Repeat the data below with "shield symbol" substituted for "shield icon", keeping everything else the same and leaving out the pictures.

┌─ Materials provided

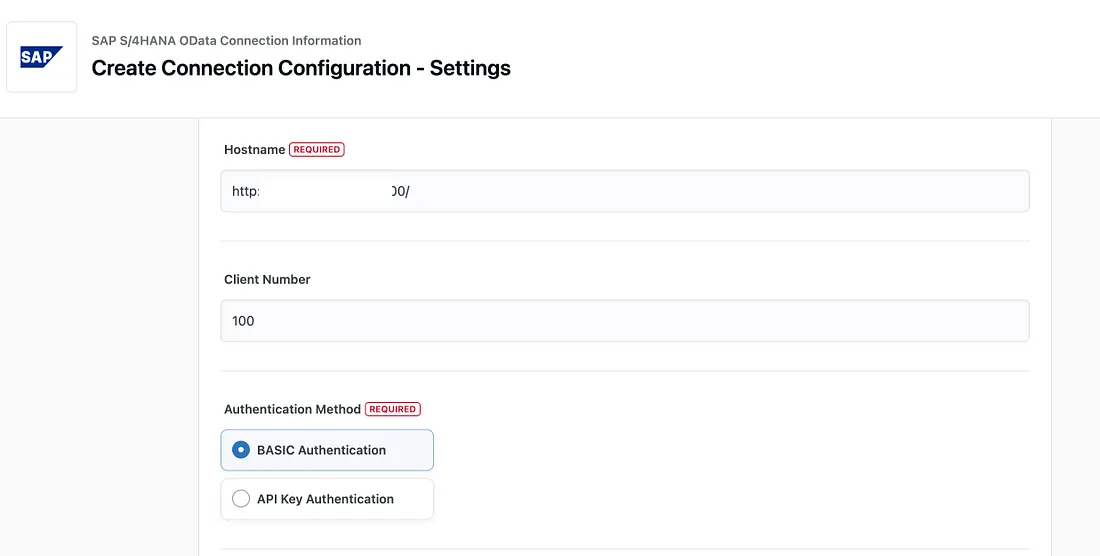Choose the API Key Authentication radio button

coord(241,499)
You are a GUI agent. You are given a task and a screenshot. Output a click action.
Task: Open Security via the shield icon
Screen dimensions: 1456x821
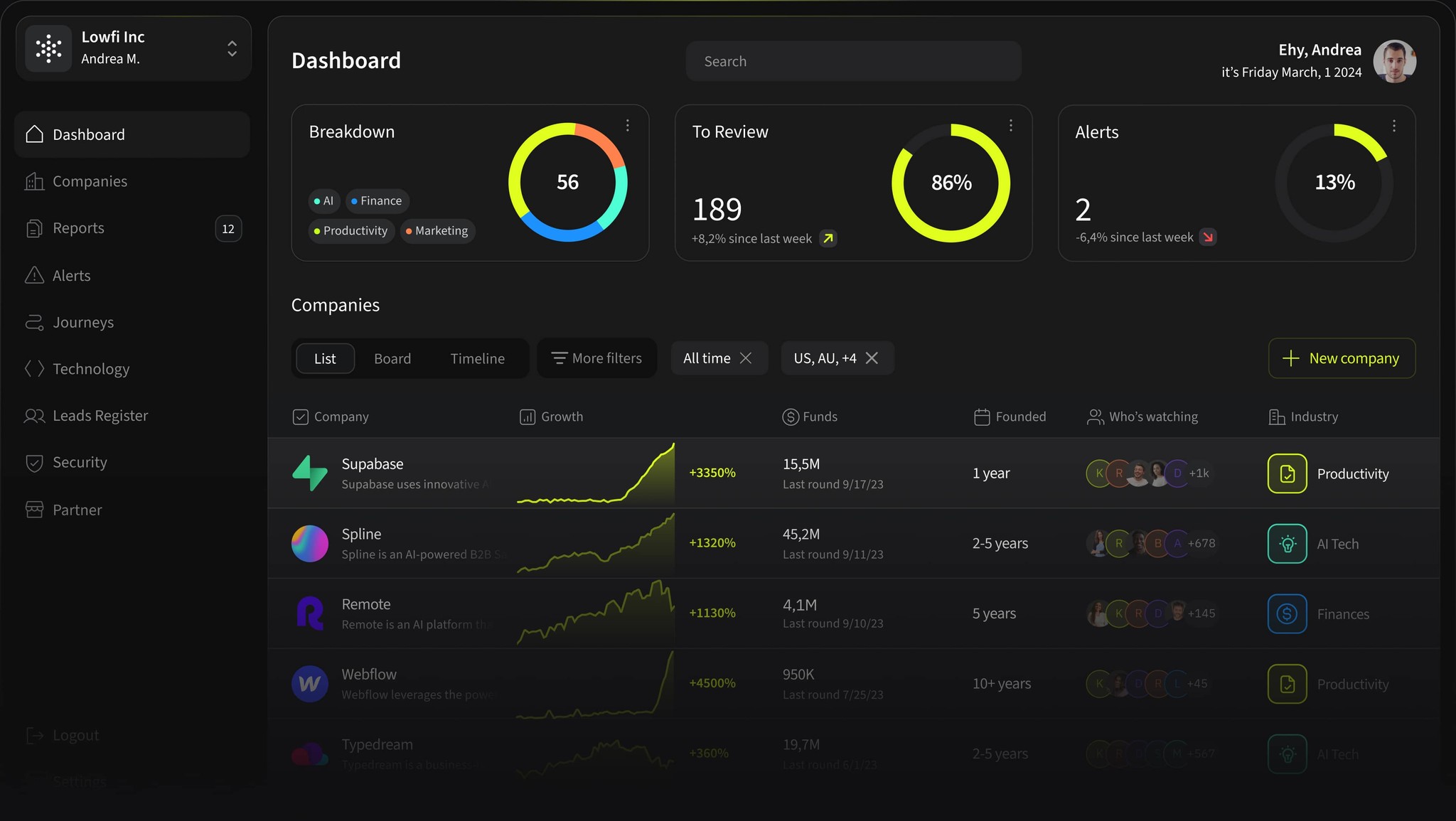(x=34, y=463)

└─

§ **Finished exercise**
Choose the API Key Authentication radio button

coord(241,499)
You are a GUI agent. You are given a task and a screenshot. Output a click action.
Task: Open Security via the shield symbol
Screen dimensions: 1456x821
(x=34, y=463)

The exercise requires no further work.